If the major part of the processing overhead is to be placed in the network server, then the handset needs only to have a limited repertoire of graphics primitive handling and touch pad management. The benefits are longer battery life and lower cost. The downside is increased bandwidth requirement, and a stupendous central - or more probably distributed - computing effort. This is a topic that demands in depth investigation.

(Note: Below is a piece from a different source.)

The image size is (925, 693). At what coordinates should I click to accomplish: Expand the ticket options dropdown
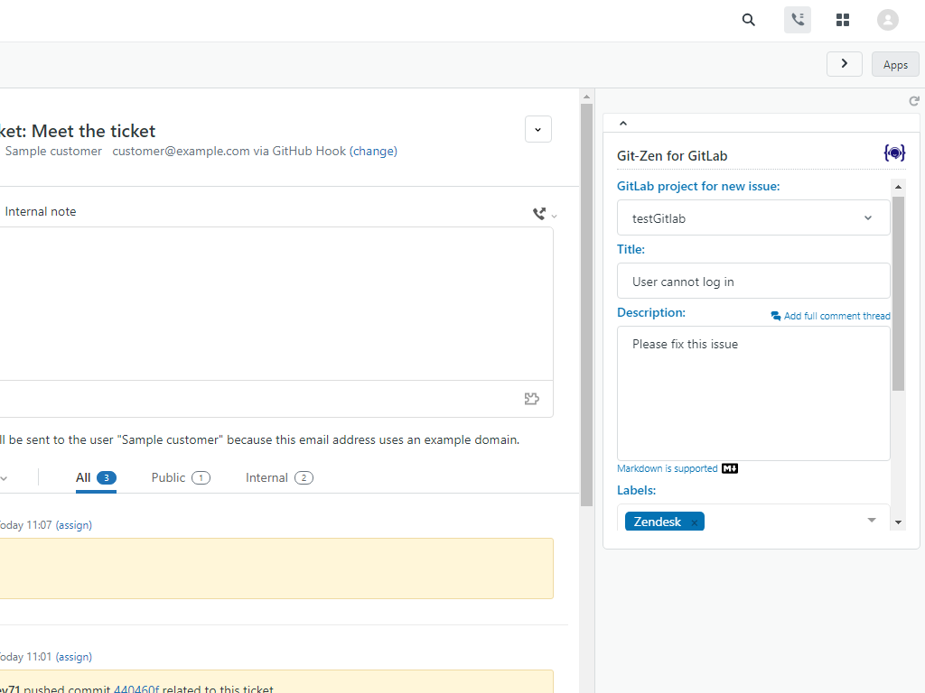[537, 129]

This said, the graphics interface software needs to be able to handle:

Multi-font and format text
Static vector graphics: polygons, floods, gradients
Dynamic vector graphics: scale, rotate, translate
Layer clipping
User-generated screen interrupts
HTML form equivalent input.

Perhaps excepting the last, these are standard library components. Some manufacturers may wish to use voice-operated software, roller balls, extended conventional keypads and the like, so the information fed to and derived from a given handset will depend on its make. This is an identical problem to that of computer peripherals, solved by having assorted drivers. What is needed is a basic standard to which all must adhere in building machines and applications.

Conclusion

Conclusion

It is clear that virtual networks are a natural application for 3G mobile telephones, drawing on its unique functionality. The basic architecture needs only one novel element, the Datafreeze® location and encryption-providing system.

There is, of course, considerable work to do in respect of systems design and integration, but the component parts are available off the shelf and the concepts are familiar. Much thought needs to be given as to the correct user interface. In parallel, the issue of where computation is to be done also needs definition.

The possibility of linking virtual networks with the Internet in some way is extremely attractive. This would not, however, be to display web pages badly. Naturally, the devices will handle e-mail as a matter of course. Rather, there needs to be a mechanism whereby existing database structure can be accessed transparently (to them and to the originator) through distinct interfaces. That is, the way that RailStuff.com would be presented on the mobile handset would be tailored to that application, but the underlying database would still be addressable by it. Aspects of XML are well-suited for this purpose, of course, and the technology was developed for the WAP program. However, sites that are not so equipped should be invisible to handsets.

The technology does not, therefore, present insurmountable problems. The crucial issue is consumer acceptance of what is, ultimately, a socially- and not a technology-oriented service.

Much effort will need to be put into the generation of user understanding and enthusiasm for a system which, potentially, has a steep learning curve. This is particularly true of self-declaration, and the design of new networks.

It is likely that commercial users will lead in the complex area, and that school children will be the early adopters in simple, pre-designed networks. The communication of the concept to the public needs to be managed in a less chaotic way than characterised public understanding of the Internet: that is, by dread followed by an irrational gold rush.